Task prompt: Scale the items from the line containing "Where should I click to: Click" up to and including the line containing "click(190, 59)". Reproduce every line, including the requests, and multiply each click coordinate in the answers by 1.65, rounding to whole numbers with halves rounded up. Leave the requests unchanged and omit the pictures.

Given records:
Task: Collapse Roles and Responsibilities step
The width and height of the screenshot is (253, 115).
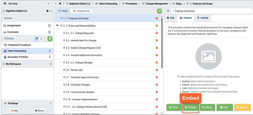Action: point(57,26)
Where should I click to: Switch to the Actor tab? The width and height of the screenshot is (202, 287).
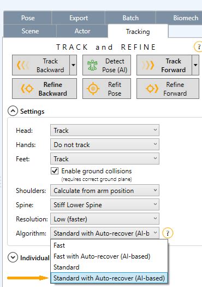pos(82,31)
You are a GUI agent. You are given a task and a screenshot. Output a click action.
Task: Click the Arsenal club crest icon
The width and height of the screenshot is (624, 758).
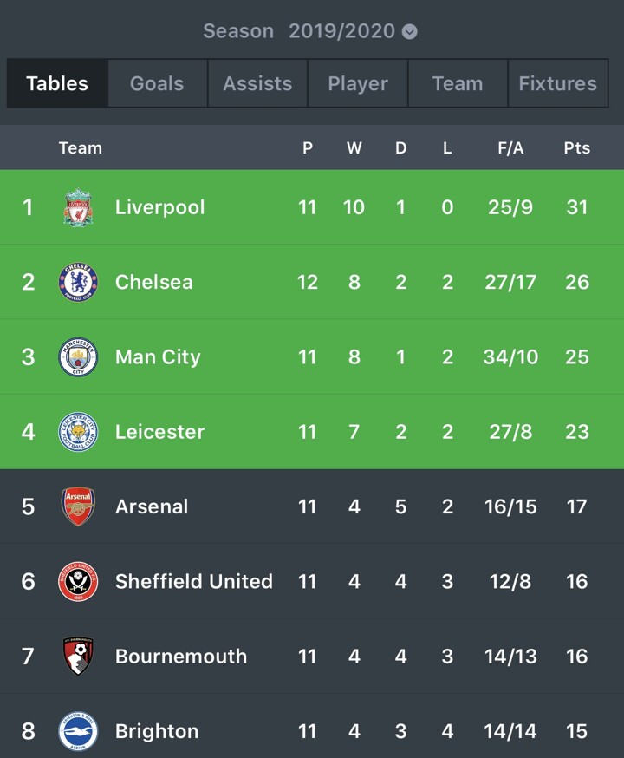point(78,506)
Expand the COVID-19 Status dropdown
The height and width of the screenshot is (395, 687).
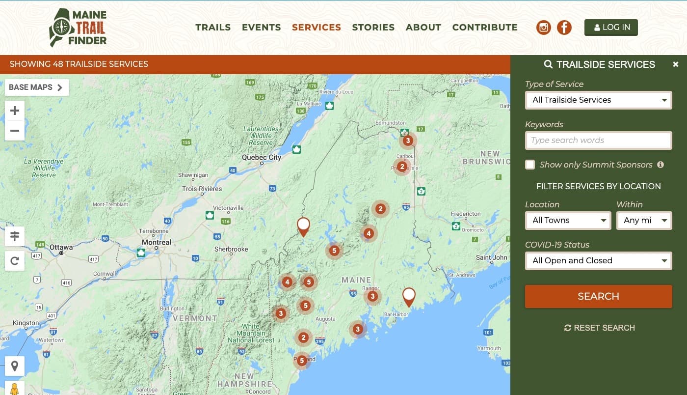pyautogui.click(x=598, y=260)
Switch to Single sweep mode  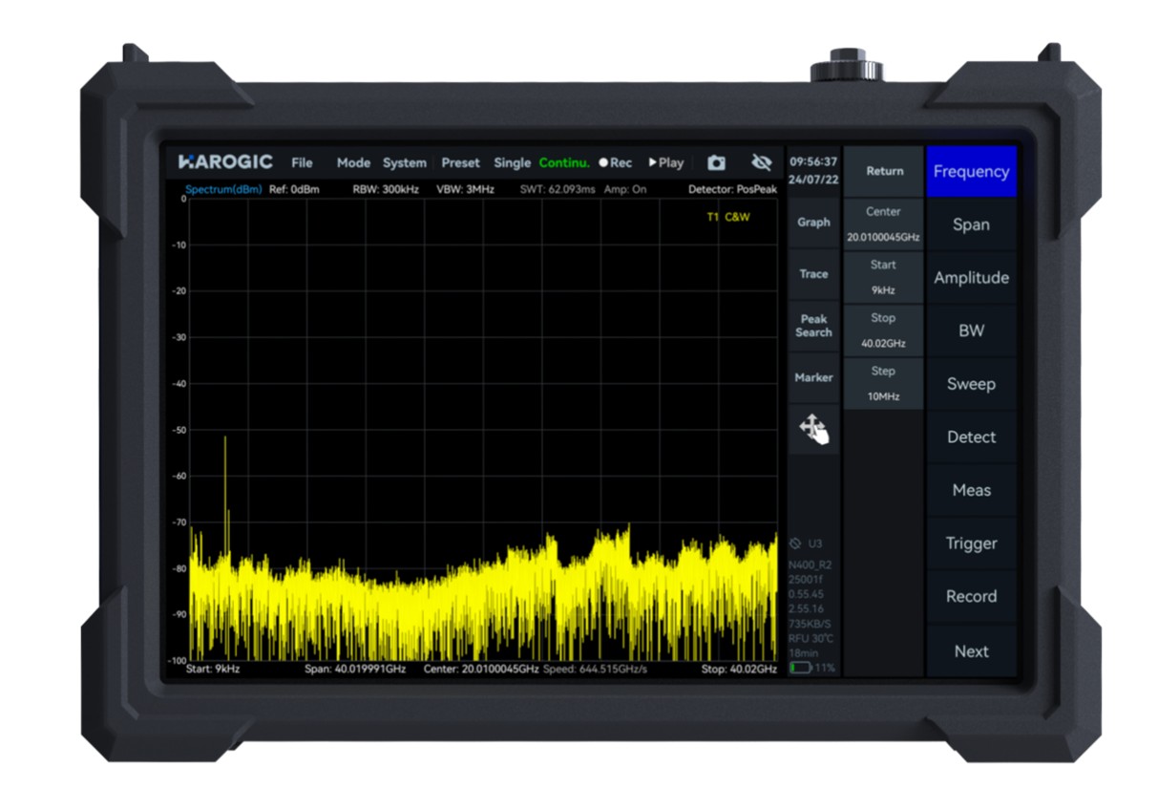(512, 163)
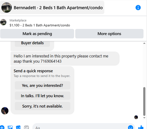Attach a photo with the image icon
Viewport: 147px width, 129px height.
point(10,127)
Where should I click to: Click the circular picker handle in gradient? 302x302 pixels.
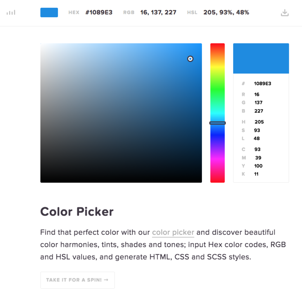click(190, 59)
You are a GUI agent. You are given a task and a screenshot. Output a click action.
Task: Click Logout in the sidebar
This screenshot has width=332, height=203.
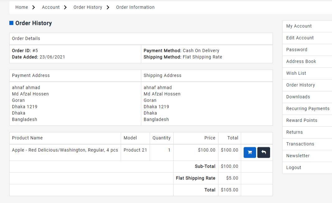coord(294,168)
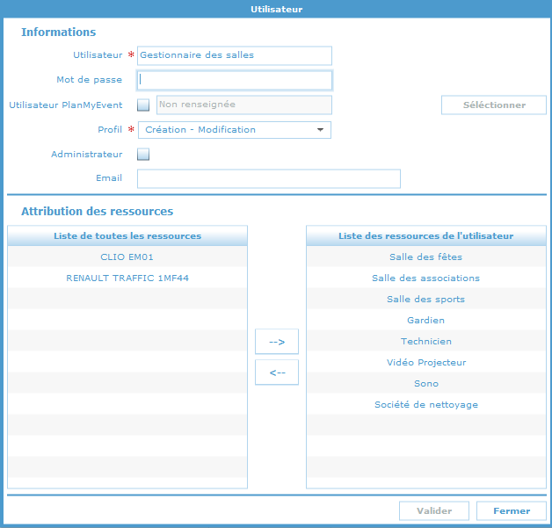552x528 pixels.
Task: Click the Email input field
Action: [268, 179]
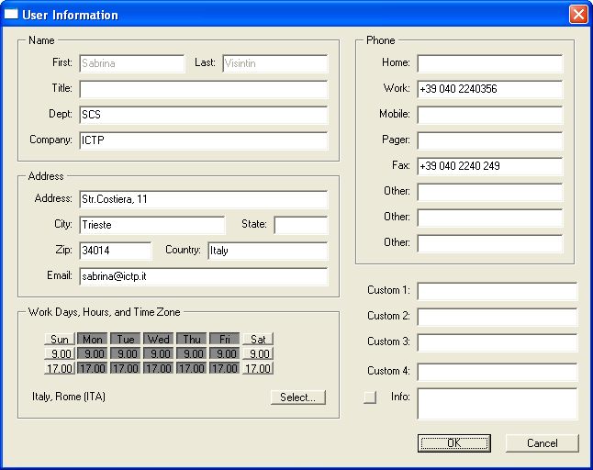593x470 pixels.
Task: Disable Mon as a work day
Action: pos(93,339)
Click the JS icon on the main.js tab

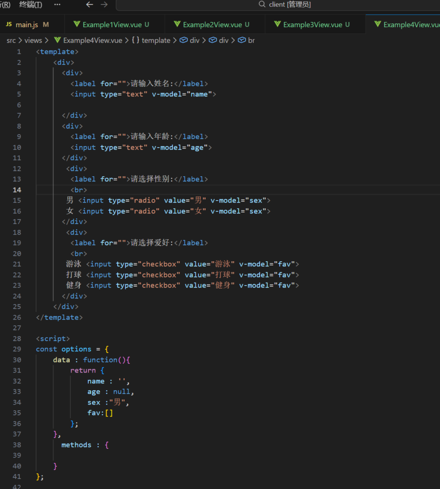pyautogui.click(x=9, y=24)
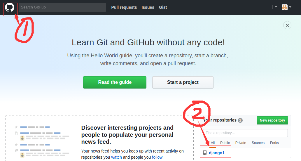Open Gist from the header
Viewport: 301px width, 161px height.
click(x=163, y=7)
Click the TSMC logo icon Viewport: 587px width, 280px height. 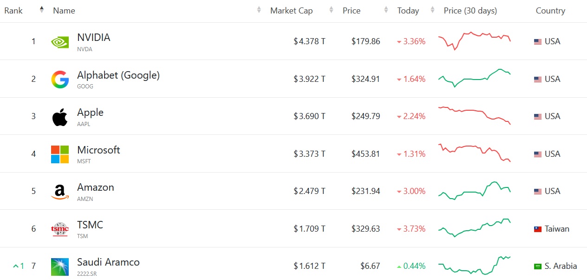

Exercise answer:
Where should I click to: Click the circular picker handle in gradient? 302x302 pixels.
click(314, 97)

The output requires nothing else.